## [Supplied information]
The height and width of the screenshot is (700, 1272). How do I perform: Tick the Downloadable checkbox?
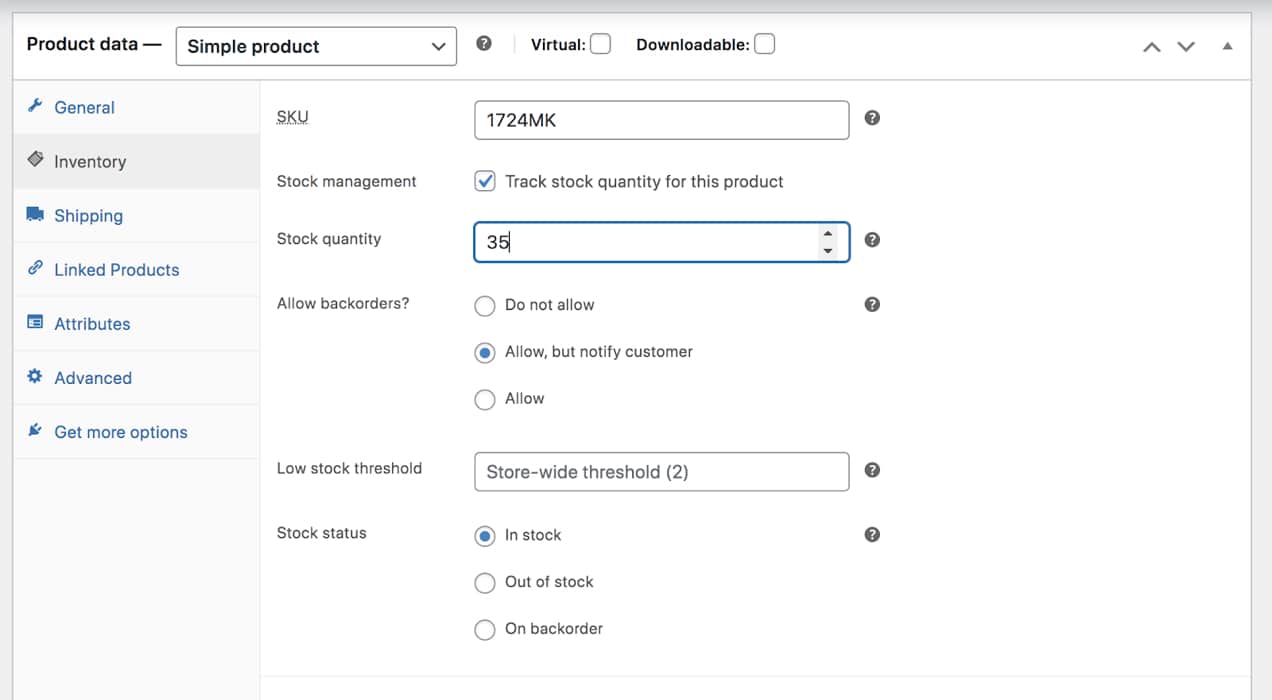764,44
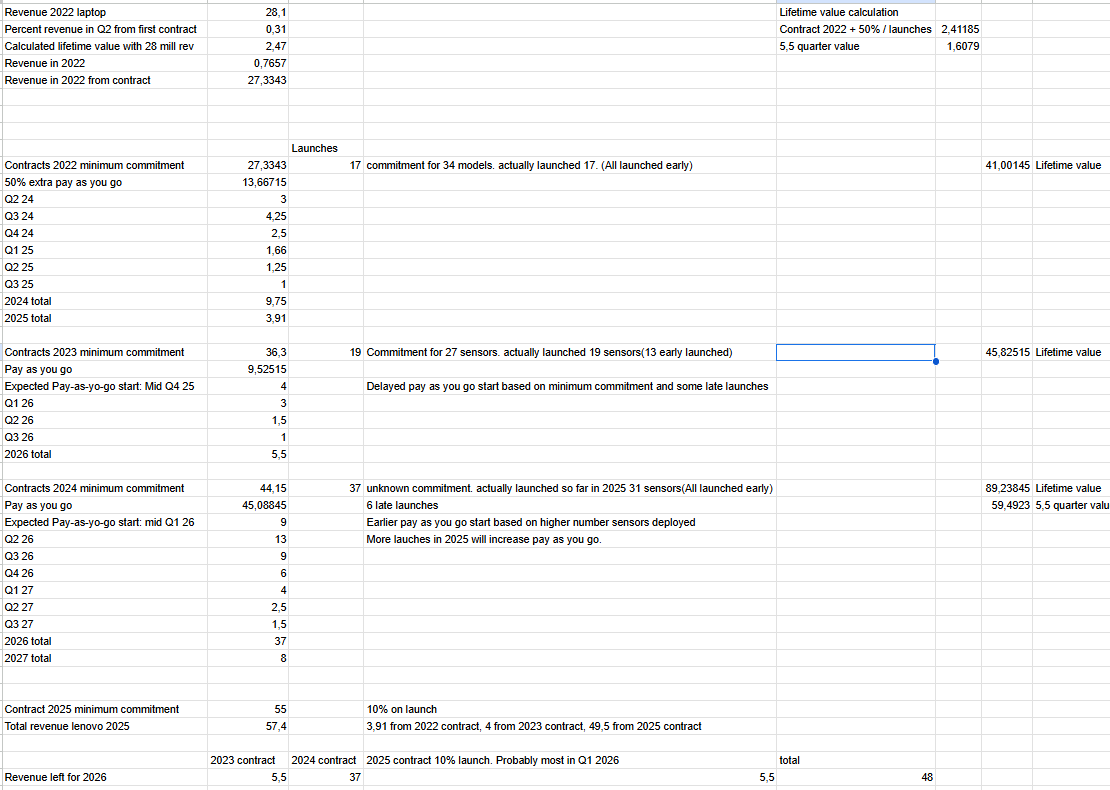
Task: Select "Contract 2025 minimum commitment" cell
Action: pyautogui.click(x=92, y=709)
--
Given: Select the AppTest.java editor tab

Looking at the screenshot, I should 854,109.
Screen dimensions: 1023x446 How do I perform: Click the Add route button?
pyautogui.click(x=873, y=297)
---
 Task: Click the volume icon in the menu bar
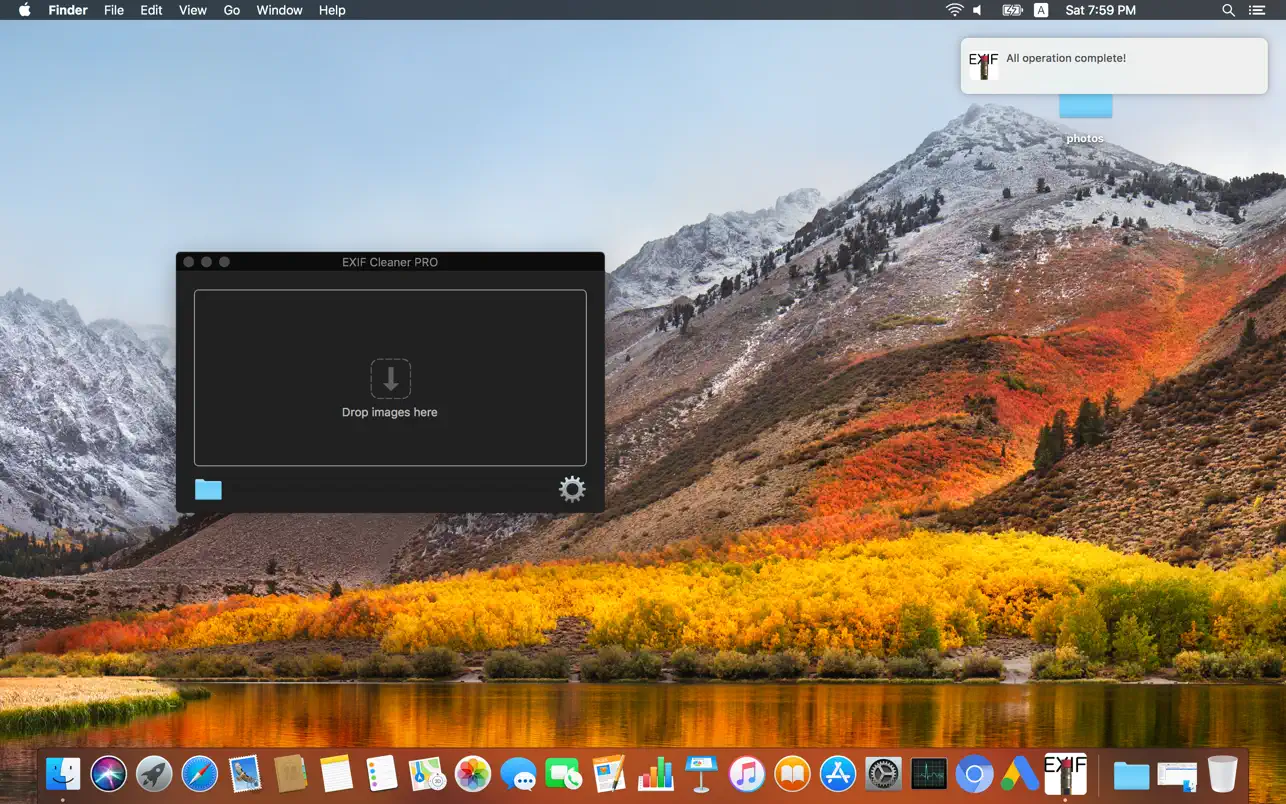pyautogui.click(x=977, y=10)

## [Exercise requirements]
Rewrite the lines from the one with "The height and" up to and including the one with "Action: pyautogui.click(x=92, y=709)", putting "toggle" wherever "checkbox" appears and changing nothing else. Give only those lines, leaving out the pictures.

## [Expected output]
The height and width of the screenshot is (700, 1272). How do I perform: Tick the Downloadable toggle?
764,44
Task: Select "Contract 2025 minimum commitment" cell
Action: pyautogui.click(x=92, y=709)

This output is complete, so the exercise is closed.